My chest goes cold. “Name it.” Ethan hesitates, which he never does.
“The company’s registered in an old building on the mainland,” Ethan says. “But the address… Adrian, it’s not random.”
“Whose is it?” He lowers his voice. “A family we’ve crossed before.” My hand tightens around the railing until my knuckles ache. “Send me everything. Now.”
A beat of static. “You’re not going to like it.”
“When do I ever?”
The file hits my inbox before Ethan even hangs up. PDFs, a blurry property photo, a registration stamp, a string of numbers that look harmless but feel loaded. I open the last page and the name slams into me like a punch:
Calaveras Holdings.
My vision whites out for half a second. Not them, anyone but them. The Calaveras family hasn’t touched our borders in years, not since the old feud, not since the contracts war that nearly burned both our networks to the ground. They swore they were done. We swore we’d never cross paths again.

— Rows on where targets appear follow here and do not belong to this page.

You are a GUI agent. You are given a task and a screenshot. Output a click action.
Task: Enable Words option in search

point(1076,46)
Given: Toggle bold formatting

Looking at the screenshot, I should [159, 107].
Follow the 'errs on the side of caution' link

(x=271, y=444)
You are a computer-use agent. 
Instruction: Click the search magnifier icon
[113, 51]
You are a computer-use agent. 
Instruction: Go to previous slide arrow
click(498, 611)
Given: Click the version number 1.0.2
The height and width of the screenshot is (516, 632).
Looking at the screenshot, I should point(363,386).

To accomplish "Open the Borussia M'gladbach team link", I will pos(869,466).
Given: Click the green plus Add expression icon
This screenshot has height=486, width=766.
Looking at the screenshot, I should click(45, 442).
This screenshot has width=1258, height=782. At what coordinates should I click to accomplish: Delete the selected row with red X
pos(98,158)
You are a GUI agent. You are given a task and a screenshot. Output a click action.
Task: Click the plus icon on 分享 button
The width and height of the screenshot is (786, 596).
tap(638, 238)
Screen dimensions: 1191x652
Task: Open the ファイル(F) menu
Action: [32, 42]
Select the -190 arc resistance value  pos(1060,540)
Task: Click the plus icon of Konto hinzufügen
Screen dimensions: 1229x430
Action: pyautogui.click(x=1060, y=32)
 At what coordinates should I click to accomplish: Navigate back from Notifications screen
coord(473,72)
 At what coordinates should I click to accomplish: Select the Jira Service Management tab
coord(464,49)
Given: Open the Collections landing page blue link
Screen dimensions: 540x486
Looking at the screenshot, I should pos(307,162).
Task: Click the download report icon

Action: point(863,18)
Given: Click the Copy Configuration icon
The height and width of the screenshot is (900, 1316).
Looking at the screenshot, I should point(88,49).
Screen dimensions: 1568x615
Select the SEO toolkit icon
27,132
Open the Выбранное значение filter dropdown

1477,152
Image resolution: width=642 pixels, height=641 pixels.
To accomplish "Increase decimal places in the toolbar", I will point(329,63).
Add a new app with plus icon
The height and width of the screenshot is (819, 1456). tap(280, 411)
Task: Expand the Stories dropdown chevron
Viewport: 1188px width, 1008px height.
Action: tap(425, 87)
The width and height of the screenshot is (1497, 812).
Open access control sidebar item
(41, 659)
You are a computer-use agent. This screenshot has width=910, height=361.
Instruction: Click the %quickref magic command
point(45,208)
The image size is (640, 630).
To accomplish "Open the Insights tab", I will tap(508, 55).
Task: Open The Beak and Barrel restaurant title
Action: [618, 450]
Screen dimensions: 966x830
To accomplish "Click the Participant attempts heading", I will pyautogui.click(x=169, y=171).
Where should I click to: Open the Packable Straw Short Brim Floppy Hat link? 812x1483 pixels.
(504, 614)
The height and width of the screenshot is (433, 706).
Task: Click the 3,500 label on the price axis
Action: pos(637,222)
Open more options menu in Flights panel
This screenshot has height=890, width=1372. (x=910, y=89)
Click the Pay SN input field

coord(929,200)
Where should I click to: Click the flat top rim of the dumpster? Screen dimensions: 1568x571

But here they are, funding sabotage, paying divers and slipping knives into Seraphine’s ribs while smiling from afar. Heat floods my chest, crawling up my throat. If the Calaveras wanted a war, they picked the perfect target, my weakest point. My island. My people. My Elara.
I close the file, jaw locked so tight it hurts, below the deck, the gala sparkles on like nothing is happening, like the world isn’t tilting under my feet. Lucien watches me from the shadows, his eyes dark and knowing.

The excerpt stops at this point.